● **Exercise prompt**:
Write out the listing in full, matching it word for word.

● **Dataset records**:
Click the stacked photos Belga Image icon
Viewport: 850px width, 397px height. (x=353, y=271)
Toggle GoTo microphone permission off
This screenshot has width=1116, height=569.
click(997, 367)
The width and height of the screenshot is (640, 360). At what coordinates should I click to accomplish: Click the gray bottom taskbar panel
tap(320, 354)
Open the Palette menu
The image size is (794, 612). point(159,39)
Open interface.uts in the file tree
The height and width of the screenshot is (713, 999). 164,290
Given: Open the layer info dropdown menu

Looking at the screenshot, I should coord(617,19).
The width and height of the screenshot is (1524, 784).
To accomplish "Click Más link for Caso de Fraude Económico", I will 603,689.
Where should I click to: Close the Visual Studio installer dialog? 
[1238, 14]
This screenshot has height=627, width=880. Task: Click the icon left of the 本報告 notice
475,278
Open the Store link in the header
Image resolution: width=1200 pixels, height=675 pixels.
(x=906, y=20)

● **Answer section**:
Click the stacked photos Belga Image icon
Viewport: 850px width, 397px height. (x=353, y=271)
Toggle GoTo microphone permission off
This screenshot has width=1116, height=569.
click(997, 367)
The width and height of the screenshot is (640, 360). At what coordinates should I click to accomplish: Click the gray bottom taskbar panel
tap(320, 354)
Open the Palette menu
The image size is (794, 612). point(159,39)
Open interface.uts in the file tree
The height and width of the screenshot is (713, 999). 164,290
Given: Open the layer info dropdown menu

Looking at the screenshot, I should coord(617,19).
The width and height of the screenshot is (1524, 784).
To accomplish "Click Más link for Caso de Fraude Económico", I will 603,689.
Where should I click to: Close the Visual Studio installer dialog? 
[1238, 14]
This screenshot has height=627, width=880. Task: Click the icon left of the 本報告 notice
475,278
Open the Store link in the header
Image resolution: width=1200 pixels, height=675 pixels.
(x=906, y=20)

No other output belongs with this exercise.